● Problem statement: The lines to copy are those with "count" in them. Pull each one from the entries below.

● Material provided:
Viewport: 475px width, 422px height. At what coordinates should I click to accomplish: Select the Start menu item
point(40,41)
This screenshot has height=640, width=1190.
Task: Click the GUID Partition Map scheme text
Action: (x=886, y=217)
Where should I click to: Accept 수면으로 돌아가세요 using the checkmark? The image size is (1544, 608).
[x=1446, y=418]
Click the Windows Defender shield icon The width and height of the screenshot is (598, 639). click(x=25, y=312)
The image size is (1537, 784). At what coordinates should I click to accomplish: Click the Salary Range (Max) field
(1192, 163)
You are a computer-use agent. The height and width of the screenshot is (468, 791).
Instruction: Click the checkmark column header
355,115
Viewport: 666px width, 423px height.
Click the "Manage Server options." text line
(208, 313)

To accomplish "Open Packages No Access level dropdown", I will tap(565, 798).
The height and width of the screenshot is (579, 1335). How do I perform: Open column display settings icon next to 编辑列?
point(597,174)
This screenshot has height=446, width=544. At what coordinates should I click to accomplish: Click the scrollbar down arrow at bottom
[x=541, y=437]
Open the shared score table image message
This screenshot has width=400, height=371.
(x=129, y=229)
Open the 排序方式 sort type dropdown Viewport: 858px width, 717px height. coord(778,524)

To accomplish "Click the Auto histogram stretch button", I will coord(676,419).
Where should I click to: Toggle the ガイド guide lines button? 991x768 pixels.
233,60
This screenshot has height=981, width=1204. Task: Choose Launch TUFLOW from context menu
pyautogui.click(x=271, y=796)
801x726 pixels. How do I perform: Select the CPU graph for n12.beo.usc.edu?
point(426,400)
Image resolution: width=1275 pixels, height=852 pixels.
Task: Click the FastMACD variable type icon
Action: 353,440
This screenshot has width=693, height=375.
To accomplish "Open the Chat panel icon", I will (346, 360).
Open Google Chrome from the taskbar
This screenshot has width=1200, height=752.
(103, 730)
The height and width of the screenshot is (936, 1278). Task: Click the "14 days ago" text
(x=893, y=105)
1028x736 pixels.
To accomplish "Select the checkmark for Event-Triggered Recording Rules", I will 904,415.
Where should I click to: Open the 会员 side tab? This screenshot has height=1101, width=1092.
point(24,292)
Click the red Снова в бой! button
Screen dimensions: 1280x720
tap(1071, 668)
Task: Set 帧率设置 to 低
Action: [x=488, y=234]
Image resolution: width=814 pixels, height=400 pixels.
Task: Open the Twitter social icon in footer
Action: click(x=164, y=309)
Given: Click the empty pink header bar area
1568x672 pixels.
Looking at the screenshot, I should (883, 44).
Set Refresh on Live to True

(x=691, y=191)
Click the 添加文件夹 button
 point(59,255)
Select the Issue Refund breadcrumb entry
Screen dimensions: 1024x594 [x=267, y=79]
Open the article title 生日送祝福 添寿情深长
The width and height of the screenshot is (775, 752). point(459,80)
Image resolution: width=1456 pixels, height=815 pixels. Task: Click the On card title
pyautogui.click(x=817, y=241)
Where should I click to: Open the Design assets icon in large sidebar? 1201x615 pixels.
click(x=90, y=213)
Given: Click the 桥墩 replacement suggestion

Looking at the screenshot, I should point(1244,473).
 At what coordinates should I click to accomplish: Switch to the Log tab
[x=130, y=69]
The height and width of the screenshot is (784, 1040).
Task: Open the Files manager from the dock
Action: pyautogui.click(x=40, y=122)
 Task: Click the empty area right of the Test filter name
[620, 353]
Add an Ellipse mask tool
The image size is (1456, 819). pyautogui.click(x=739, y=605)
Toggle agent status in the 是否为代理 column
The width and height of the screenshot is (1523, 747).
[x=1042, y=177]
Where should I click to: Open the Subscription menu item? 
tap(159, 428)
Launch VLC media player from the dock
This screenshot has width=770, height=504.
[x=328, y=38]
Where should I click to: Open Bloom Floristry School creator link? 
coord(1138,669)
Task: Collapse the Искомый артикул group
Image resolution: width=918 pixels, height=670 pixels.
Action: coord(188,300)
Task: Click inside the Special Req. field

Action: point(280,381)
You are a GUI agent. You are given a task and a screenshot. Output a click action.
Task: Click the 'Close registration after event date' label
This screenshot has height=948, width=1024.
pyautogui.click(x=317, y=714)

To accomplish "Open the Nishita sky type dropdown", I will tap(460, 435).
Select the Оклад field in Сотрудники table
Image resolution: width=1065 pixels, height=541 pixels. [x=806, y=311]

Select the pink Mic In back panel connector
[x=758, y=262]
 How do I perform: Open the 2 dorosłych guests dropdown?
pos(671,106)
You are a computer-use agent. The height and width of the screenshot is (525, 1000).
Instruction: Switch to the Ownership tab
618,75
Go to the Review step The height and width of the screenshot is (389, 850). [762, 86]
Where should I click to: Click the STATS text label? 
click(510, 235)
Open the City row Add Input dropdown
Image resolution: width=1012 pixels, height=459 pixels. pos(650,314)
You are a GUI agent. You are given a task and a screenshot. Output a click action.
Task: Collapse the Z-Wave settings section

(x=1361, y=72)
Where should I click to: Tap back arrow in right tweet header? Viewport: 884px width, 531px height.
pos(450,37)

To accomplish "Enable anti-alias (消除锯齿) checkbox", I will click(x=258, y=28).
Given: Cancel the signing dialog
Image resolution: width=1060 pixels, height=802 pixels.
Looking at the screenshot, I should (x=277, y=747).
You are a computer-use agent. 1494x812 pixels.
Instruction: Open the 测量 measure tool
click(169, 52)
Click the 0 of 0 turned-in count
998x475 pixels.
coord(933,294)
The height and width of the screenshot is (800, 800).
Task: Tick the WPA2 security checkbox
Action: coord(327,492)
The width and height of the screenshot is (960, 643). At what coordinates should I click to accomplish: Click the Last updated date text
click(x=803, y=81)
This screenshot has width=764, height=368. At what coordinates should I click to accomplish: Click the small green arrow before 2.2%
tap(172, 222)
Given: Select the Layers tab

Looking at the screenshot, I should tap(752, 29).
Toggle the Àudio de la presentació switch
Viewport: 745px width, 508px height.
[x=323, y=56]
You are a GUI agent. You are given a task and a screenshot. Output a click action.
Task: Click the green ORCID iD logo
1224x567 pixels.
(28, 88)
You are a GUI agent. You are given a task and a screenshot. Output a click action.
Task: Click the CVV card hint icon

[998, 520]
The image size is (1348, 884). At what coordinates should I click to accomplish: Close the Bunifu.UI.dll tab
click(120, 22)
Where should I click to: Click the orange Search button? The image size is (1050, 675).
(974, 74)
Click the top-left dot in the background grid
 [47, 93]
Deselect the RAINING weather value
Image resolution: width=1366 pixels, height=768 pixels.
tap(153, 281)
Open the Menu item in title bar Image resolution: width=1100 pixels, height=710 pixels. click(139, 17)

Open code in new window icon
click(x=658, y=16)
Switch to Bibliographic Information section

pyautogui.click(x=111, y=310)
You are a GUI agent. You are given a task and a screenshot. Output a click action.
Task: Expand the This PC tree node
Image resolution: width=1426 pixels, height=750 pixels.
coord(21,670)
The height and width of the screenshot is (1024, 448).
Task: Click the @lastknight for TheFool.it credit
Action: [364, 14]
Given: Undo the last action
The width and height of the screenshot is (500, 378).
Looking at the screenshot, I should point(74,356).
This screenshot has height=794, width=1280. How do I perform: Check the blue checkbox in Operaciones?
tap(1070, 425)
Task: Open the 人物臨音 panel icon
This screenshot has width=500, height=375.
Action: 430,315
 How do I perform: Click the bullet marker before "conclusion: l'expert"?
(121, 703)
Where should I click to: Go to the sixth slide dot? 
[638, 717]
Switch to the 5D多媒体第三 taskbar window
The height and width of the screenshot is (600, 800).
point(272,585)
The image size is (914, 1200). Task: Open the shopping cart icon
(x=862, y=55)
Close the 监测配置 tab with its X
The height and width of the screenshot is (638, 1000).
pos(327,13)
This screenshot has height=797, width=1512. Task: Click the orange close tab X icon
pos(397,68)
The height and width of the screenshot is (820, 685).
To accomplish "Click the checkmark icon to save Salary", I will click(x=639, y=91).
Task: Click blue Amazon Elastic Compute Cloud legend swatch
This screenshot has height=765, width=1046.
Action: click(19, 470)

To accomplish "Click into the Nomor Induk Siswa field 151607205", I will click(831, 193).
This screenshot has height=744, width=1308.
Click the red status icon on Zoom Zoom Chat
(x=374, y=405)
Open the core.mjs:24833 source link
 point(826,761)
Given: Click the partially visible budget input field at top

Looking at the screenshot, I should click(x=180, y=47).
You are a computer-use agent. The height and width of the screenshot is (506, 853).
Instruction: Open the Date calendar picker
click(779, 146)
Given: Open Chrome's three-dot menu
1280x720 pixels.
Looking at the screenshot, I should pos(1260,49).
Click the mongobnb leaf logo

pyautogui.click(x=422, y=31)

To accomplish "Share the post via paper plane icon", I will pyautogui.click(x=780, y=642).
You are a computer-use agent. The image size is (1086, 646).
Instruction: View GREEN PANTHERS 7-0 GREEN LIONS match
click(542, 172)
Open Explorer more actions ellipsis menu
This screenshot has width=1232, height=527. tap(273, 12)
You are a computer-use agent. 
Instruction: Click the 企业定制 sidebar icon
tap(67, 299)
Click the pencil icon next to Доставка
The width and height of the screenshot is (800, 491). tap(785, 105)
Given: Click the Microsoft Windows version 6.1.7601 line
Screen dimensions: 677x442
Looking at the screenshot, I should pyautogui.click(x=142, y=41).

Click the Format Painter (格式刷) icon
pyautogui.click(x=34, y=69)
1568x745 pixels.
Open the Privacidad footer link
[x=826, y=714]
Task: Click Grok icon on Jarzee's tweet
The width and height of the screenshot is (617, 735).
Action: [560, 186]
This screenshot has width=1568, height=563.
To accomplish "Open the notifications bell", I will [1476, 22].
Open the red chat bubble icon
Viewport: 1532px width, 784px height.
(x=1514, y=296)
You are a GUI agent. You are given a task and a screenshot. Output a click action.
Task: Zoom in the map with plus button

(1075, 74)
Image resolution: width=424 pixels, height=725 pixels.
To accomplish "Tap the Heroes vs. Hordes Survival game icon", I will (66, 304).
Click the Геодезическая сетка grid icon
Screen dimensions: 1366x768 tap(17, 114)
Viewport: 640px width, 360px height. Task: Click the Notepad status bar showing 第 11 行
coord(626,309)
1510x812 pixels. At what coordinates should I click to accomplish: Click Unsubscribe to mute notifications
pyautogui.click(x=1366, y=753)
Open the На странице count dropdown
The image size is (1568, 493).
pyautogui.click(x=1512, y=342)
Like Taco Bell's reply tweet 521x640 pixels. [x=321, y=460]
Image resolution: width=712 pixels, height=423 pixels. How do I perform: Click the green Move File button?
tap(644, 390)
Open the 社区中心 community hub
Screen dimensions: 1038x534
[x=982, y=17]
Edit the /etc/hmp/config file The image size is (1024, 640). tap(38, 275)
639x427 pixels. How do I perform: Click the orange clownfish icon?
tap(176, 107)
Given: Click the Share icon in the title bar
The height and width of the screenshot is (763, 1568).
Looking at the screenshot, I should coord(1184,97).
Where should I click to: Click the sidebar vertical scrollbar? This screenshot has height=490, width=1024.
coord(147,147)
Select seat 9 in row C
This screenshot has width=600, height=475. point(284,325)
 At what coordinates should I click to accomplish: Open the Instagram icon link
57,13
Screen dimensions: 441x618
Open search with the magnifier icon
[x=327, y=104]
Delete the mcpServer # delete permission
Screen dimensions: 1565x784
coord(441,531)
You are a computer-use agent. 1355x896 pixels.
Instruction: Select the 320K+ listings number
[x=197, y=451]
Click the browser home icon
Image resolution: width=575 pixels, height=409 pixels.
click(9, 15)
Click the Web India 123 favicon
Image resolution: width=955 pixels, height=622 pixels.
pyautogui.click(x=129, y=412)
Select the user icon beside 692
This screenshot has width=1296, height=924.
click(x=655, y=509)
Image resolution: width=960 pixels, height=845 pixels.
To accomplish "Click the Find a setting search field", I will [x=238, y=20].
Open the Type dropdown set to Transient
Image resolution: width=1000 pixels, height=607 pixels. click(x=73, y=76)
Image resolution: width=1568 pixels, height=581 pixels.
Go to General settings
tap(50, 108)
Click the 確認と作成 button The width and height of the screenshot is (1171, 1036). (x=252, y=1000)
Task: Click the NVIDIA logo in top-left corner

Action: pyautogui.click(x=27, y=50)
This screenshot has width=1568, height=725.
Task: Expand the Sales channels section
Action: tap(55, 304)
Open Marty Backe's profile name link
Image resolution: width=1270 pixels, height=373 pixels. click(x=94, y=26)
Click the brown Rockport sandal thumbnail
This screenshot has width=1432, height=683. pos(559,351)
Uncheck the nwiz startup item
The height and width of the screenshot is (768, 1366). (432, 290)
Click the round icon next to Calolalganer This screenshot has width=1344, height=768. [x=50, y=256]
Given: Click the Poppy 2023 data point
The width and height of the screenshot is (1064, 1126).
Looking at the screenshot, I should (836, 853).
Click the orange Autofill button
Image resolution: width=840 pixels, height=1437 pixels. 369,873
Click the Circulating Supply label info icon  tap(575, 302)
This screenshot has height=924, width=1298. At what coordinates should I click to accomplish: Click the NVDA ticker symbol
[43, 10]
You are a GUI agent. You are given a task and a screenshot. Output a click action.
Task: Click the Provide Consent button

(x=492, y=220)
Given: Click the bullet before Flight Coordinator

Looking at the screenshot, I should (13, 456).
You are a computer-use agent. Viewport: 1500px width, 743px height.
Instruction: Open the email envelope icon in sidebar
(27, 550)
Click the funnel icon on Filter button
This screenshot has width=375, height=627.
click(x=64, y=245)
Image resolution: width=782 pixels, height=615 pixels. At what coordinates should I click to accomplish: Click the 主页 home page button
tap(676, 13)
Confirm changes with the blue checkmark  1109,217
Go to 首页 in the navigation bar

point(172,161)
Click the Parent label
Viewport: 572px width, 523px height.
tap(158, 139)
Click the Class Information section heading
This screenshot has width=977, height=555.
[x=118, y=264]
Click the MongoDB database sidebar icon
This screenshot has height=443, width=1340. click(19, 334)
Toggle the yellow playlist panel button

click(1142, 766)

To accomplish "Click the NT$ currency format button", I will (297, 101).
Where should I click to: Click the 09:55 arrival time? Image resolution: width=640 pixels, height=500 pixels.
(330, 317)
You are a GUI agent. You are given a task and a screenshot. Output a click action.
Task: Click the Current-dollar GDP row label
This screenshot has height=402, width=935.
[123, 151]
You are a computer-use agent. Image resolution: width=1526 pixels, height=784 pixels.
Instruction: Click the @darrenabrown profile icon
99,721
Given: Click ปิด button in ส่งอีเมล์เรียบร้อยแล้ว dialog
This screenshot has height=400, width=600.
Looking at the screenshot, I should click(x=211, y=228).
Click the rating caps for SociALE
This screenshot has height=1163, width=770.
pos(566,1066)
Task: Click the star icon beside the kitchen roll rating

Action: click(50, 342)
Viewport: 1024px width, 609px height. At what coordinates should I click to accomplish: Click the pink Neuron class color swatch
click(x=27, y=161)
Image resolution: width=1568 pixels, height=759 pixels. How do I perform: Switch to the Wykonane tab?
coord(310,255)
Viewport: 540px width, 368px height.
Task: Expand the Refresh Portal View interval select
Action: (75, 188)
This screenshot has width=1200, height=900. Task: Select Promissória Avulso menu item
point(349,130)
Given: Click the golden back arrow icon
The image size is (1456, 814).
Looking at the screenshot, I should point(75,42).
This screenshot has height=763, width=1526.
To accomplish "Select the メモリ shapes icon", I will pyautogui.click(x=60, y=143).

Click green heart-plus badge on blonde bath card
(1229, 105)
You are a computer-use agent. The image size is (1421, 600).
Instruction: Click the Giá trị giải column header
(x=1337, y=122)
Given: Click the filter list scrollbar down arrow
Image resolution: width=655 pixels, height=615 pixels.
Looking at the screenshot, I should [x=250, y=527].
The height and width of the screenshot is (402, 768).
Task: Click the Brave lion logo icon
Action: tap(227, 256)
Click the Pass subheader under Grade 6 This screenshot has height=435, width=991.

● Response:
Click the 0 of 0 turned-in count
Open the На странице count dropdown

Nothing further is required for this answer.